Poland seeks apology for Obama’s Nazi camp words

Poland seeks apology for Obama’s Nazi camp words

WASHINGTON - Agence France-Presse
Poland seeks apology for Obama’s Nazi camp words

Jews place memory plaques on railway tracks at the Auschwitz-Birkenau Nazi camp. AFP photo

The White House on May 30 shrugged off Polish demands to express more than mere ‘regret’ after President Barack Obama mistakenly referred to a Nazi Holocaust site as a “Polish death camp.”

“We regret the misstatement, but that is what it was,” said Obama spokesman Jay Carney, reiterating that the president “misspoke” during a ceremony awarding the highest U.S. civilian honor to late Holocaust hero Jan Karski. “He was referring to Nazi death camps in German-occupied Poland.” Poland had earlier insisted that Washington must do more than simply express the “regret” offered by another White House spokesman late on May 29, hours after Obama’s use of words deemed offensive by Warsaw.

PM expects more

Obama’s verbal slip overshadowed his posthumous award of the Presidential Medal of Freedom to Karski, a Polish underground officer who provided the Allies with early eyewitness accounts of Nazi genocide against European Jews. Poland’s Prime Minister Donald Tusk said Obama’s words had hurt all Poles and he expected more from Washington than just regret.

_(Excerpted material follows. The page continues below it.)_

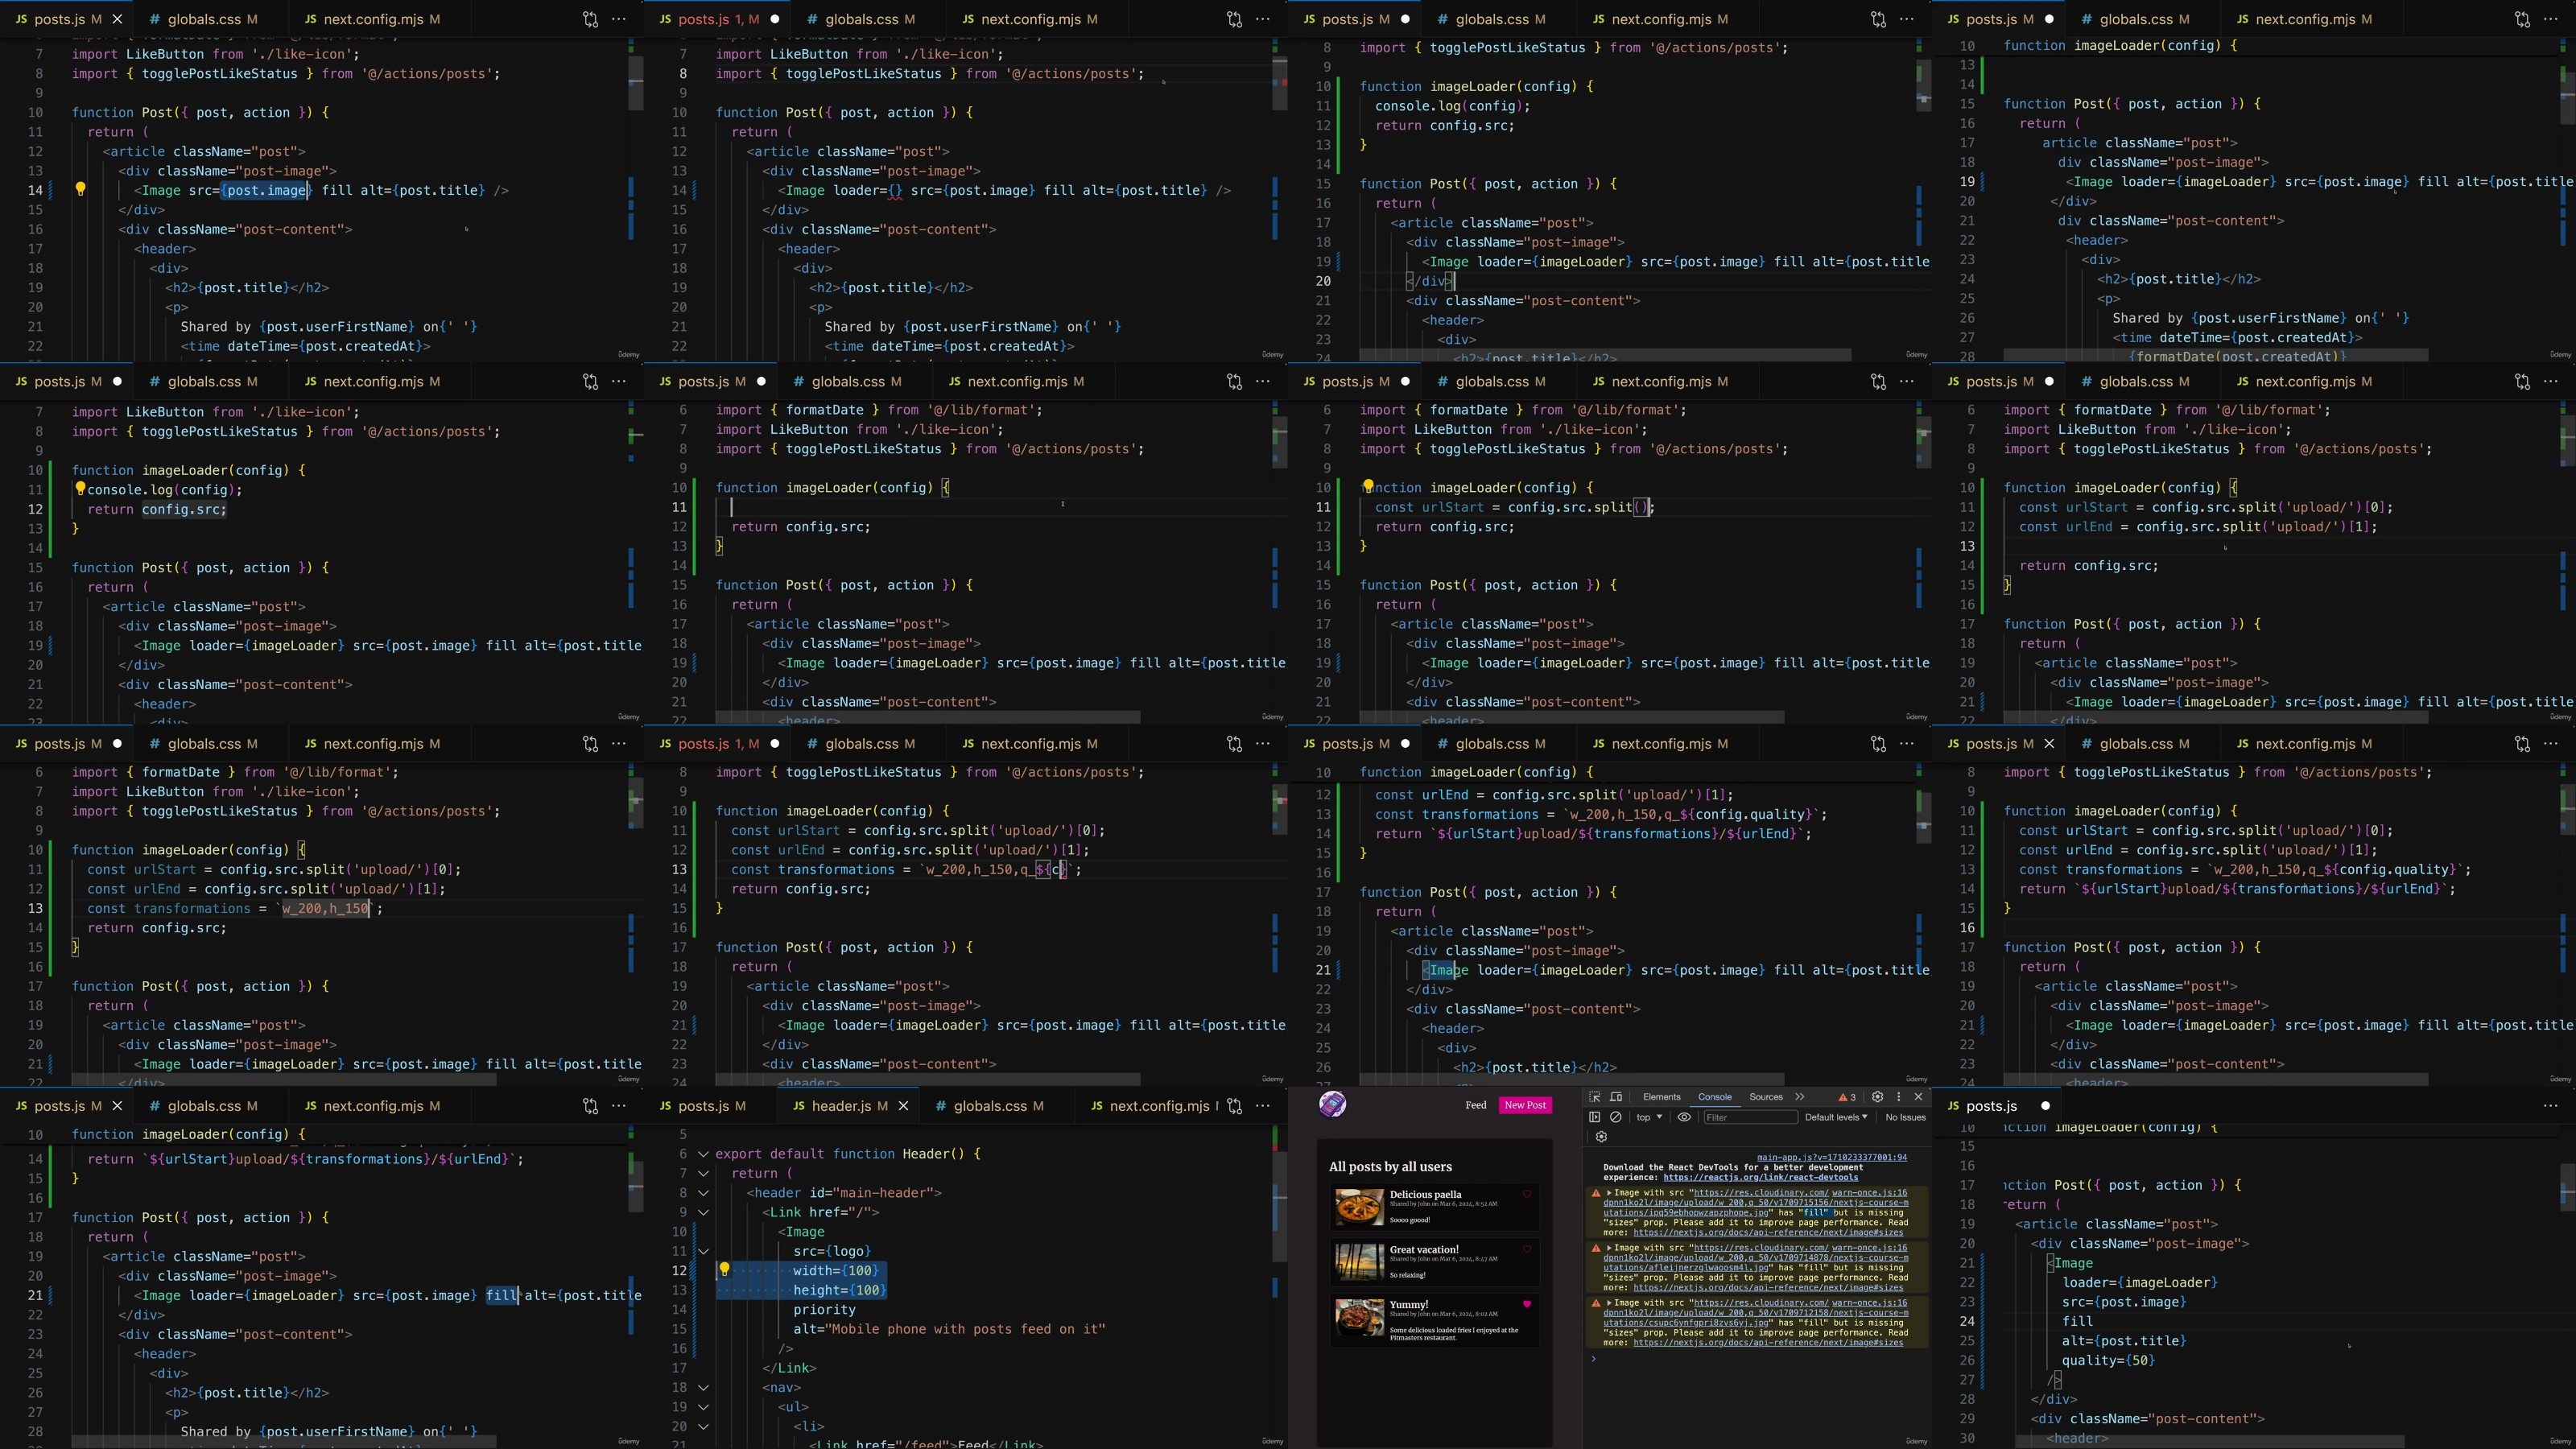Unlike the Yummy! post heart
The image size is (2576, 1449).
(1527, 1304)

“I am convinced that our American friends can today allow themselves a stronger reaction than a simple expression of regret from the White House spokesman - a reaction more inclined to eliminate once and for all these kinds of errors,” Tusk told reporters in Warsaw. Between 1939 and 1945, nearly six million Polish citizens perished under Nazi Germany’s World War II occupation of their country. Poland’s government keenly watches the global media for descriptions of former Nazi German death camps as “Polish” because it says the term can give the impression that Poland bore responsibility for Nazi Germany’s World War II genocide.